** WHAT TO DO **
Word for word, transcribe every line from the one holding "Open Help for Remote Desktop" through the end of the records, but not the pictures.

** EXERCISE DATA **
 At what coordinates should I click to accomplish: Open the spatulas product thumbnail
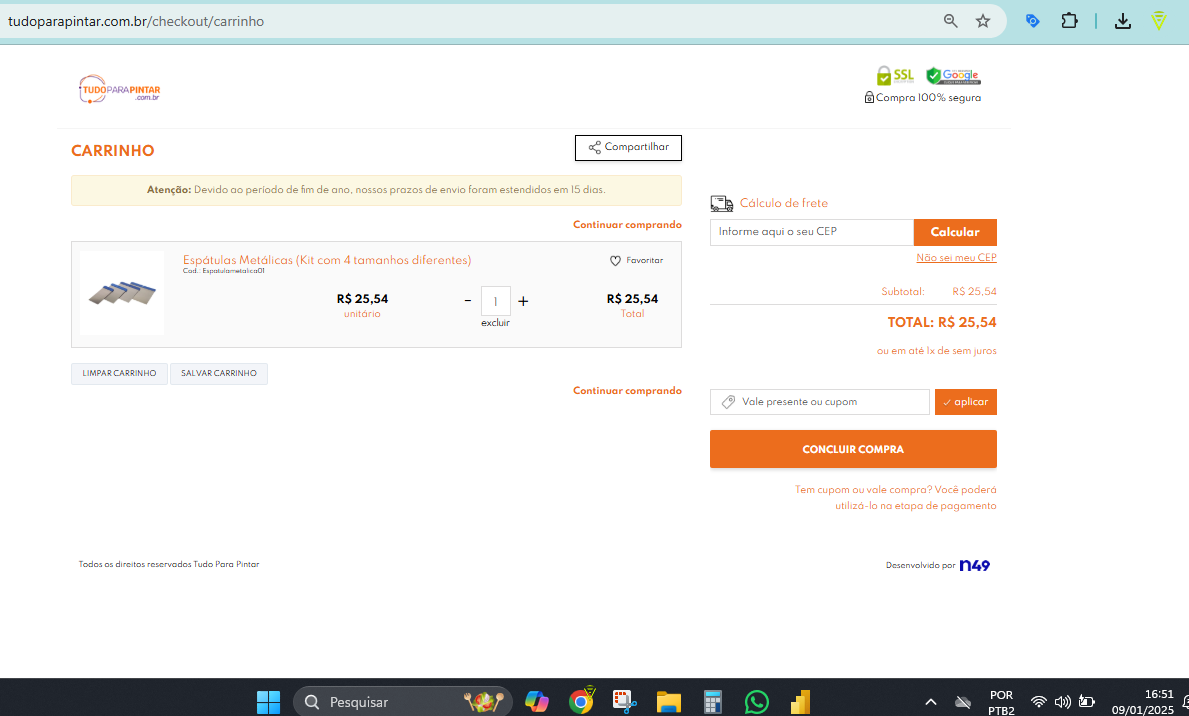122,293
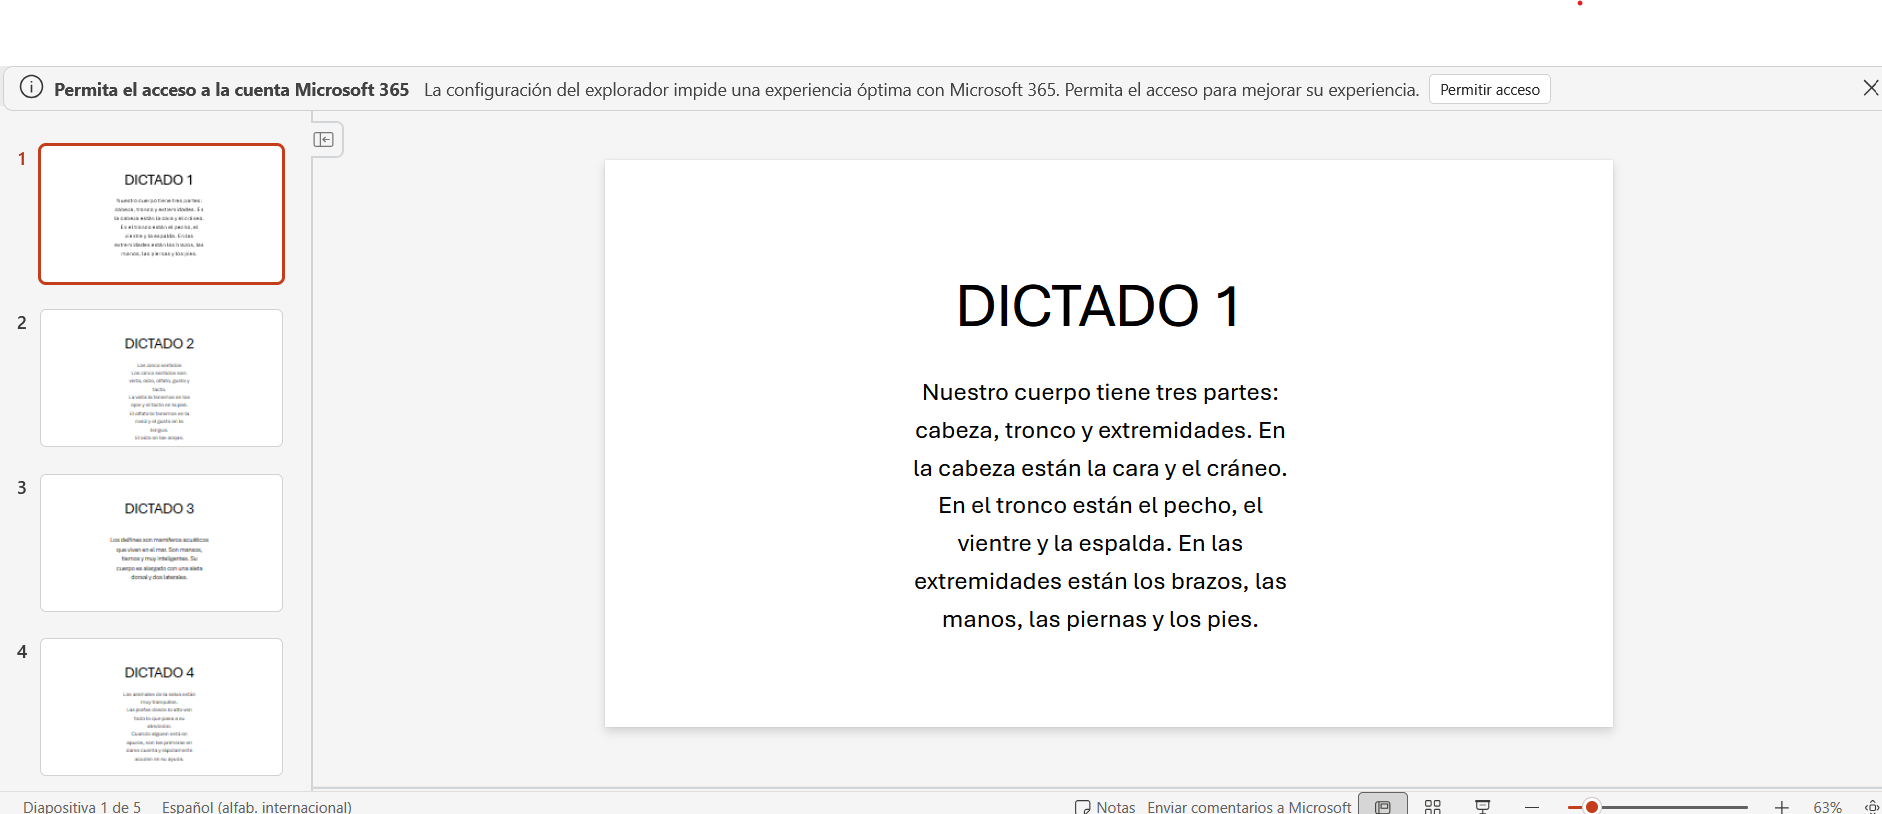Change language Español (alfab. internacional)

coord(257,806)
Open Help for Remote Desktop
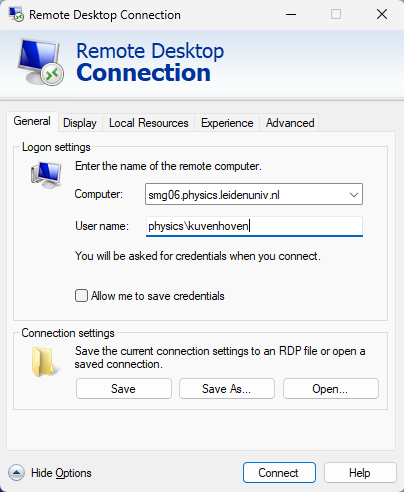The image size is (404, 492). (x=360, y=473)
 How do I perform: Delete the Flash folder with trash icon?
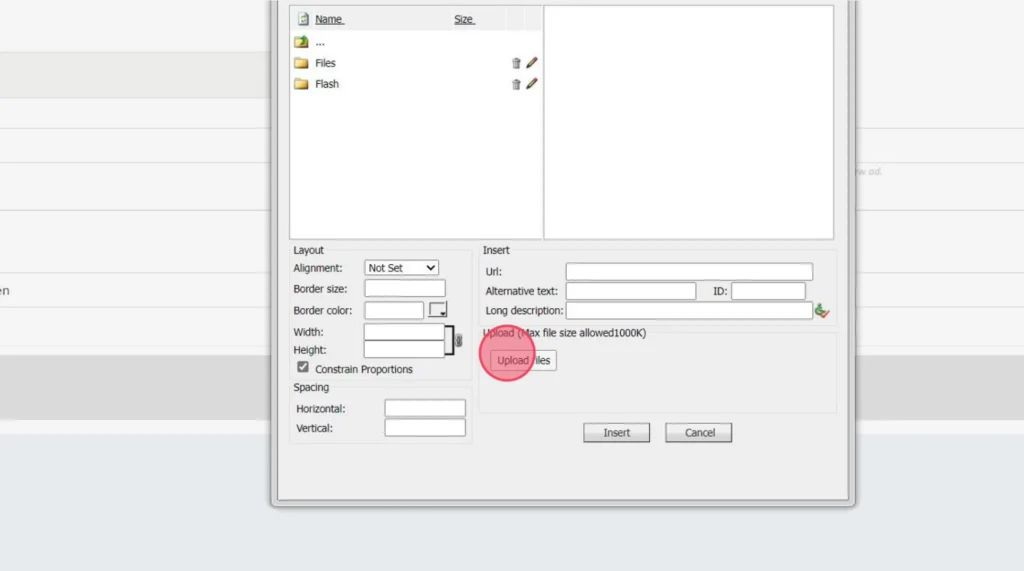[516, 84]
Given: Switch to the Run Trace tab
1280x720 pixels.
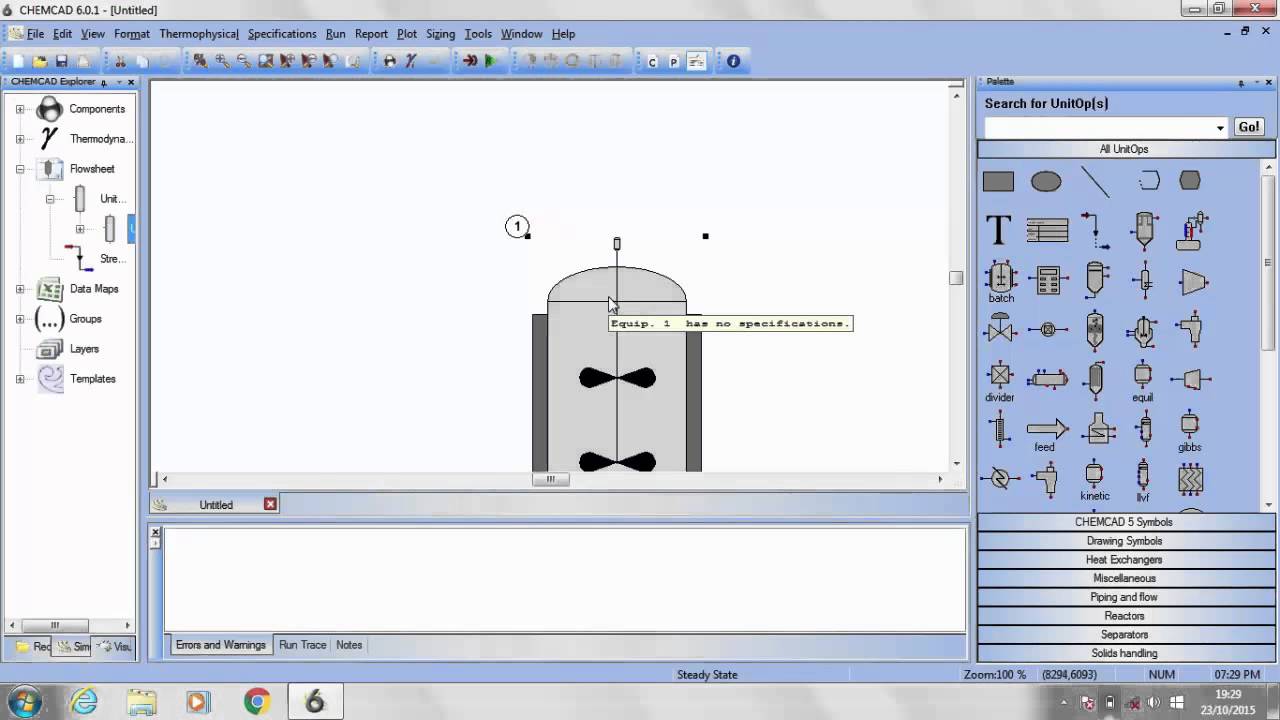Looking at the screenshot, I should 302,644.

** COMPLETED TASK **
Open Help for Remote Desktop
The image size is (404, 492). (x=360, y=473)
 How do I perform: Delete the Flash folder with trash icon?
[516, 84]
Given: Switch to the Run Trace tab
1280x720 pixels.
Looking at the screenshot, I should 302,644.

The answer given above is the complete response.